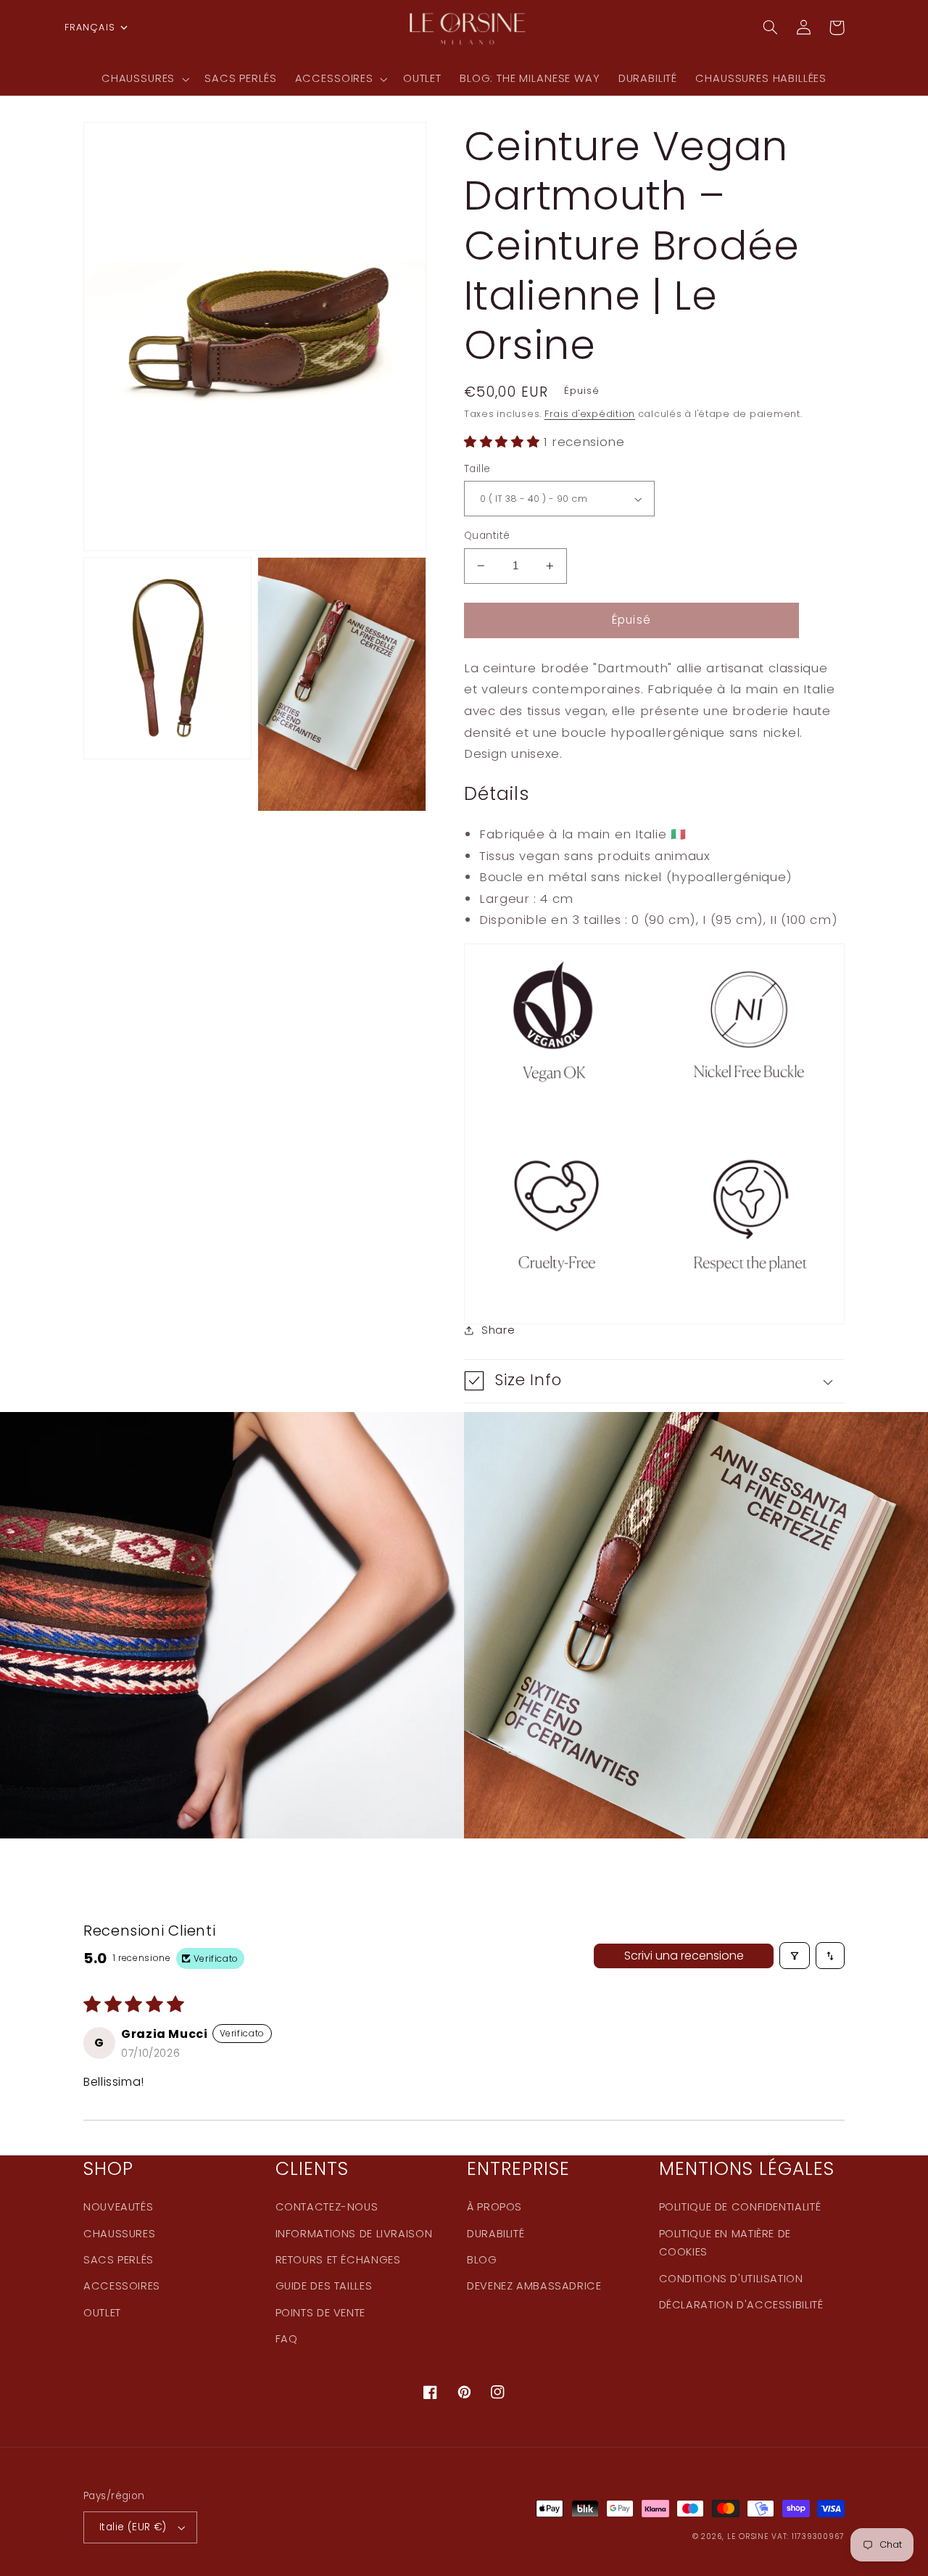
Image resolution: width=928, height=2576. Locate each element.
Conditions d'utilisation (731, 2278)
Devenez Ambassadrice (534, 2286)
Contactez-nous (327, 2207)
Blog (482, 2260)
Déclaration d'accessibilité (741, 2305)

### [WHAT YOU SHOULD DO]
Print out the whole listing word for word. Leave the pictures out.

### [OUTPUT]
Image resolution: width=928, height=2576. Locate each element.
Conditions d'utilisation (731, 2278)
Devenez Ambassadrice (534, 2286)
Contactez-nous (327, 2207)
Blog (482, 2260)
Déclaration d'accessibilité (741, 2305)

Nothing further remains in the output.